▶ **TASK DESCRIPTION**:
Take the line containing "Task: Click the" and every line after it to the end of the material below; reproduce them exactly, without pictures.

**** SUPPLIED DATA ****

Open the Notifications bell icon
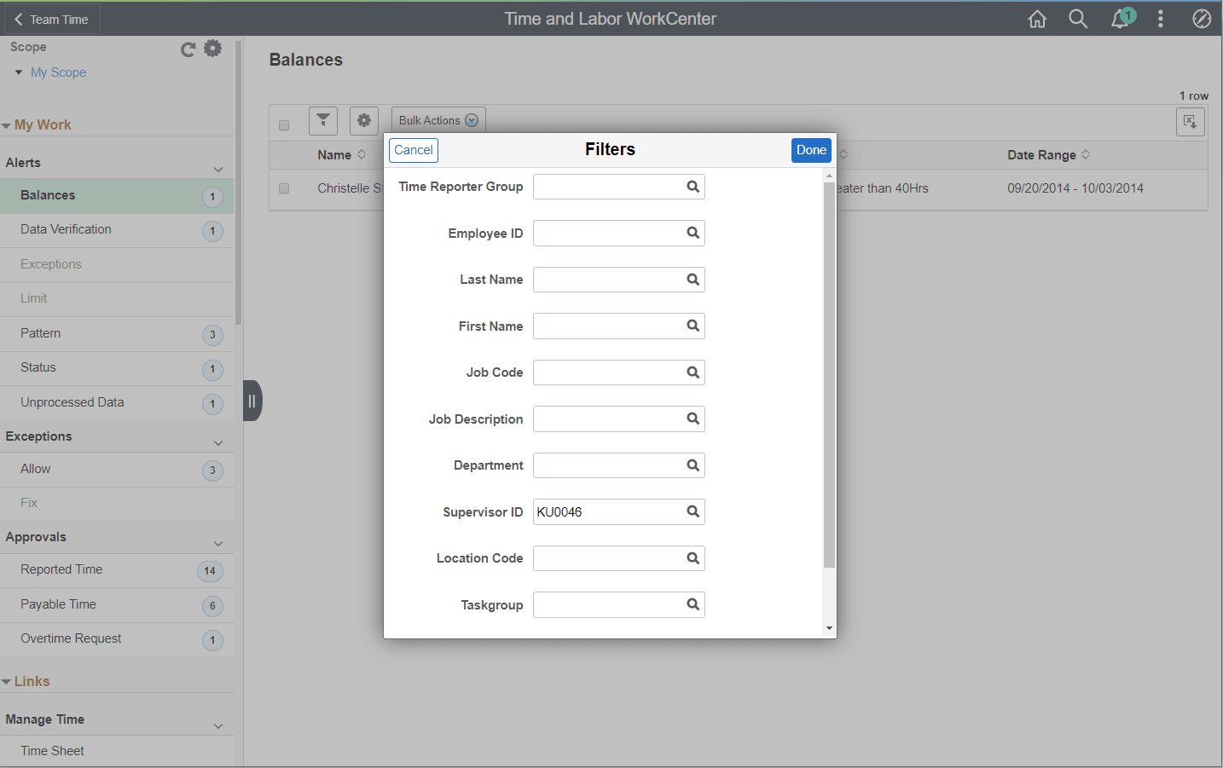click(1121, 18)
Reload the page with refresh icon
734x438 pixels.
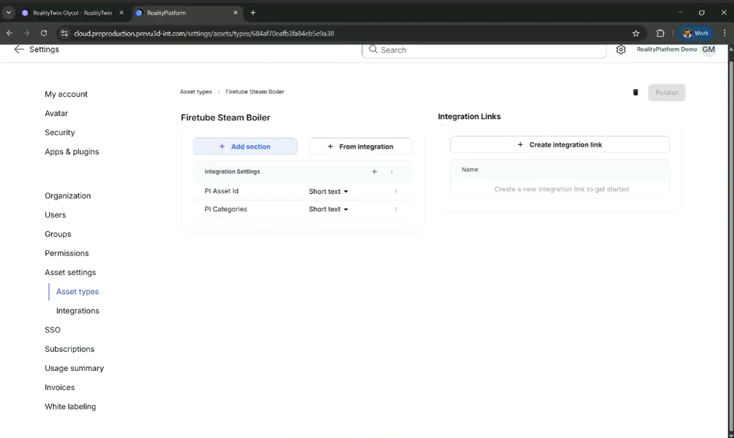[44, 33]
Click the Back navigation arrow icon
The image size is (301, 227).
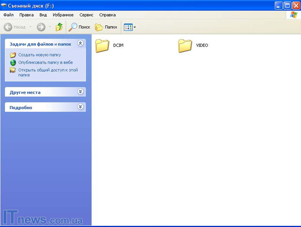tap(8, 27)
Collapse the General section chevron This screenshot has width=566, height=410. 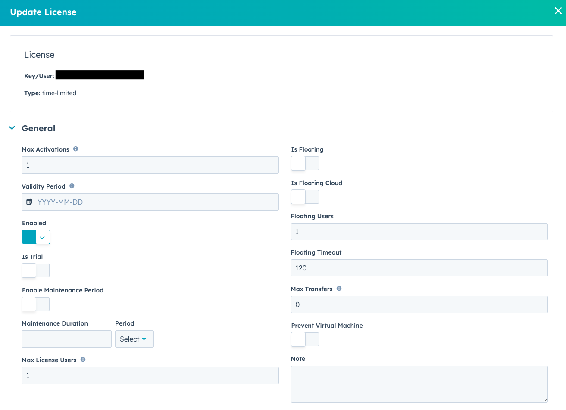12,128
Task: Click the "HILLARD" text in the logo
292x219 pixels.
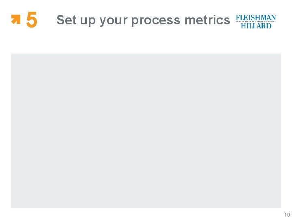Action: (256, 26)
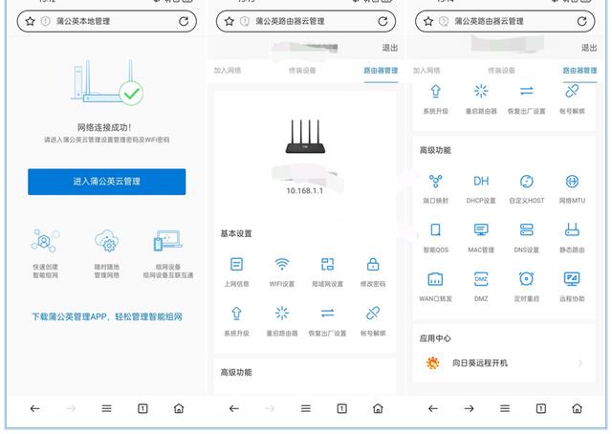612x434 pixels.
Task: Open WIFI设置 wireless settings icon
Action: click(282, 264)

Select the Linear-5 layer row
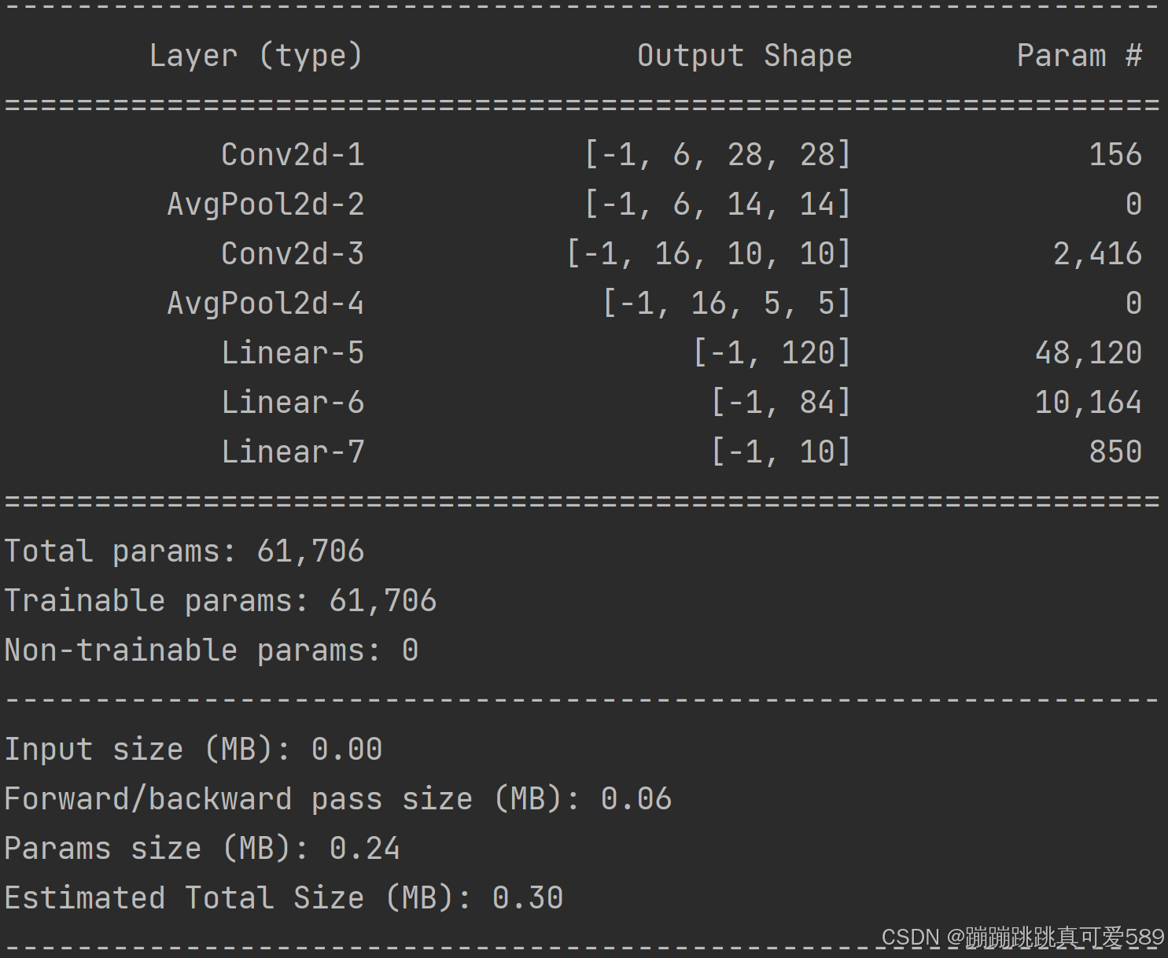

****

▶ **TASK ANSWER**:
Task: Click the "HILLARD" text in the logo
292x219 pixels.
Action: (256, 26)
612x434 pixels.
Task: Open WIFI设置 wireless settings icon
Action: click(282, 264)

Select the Linear-5 layer row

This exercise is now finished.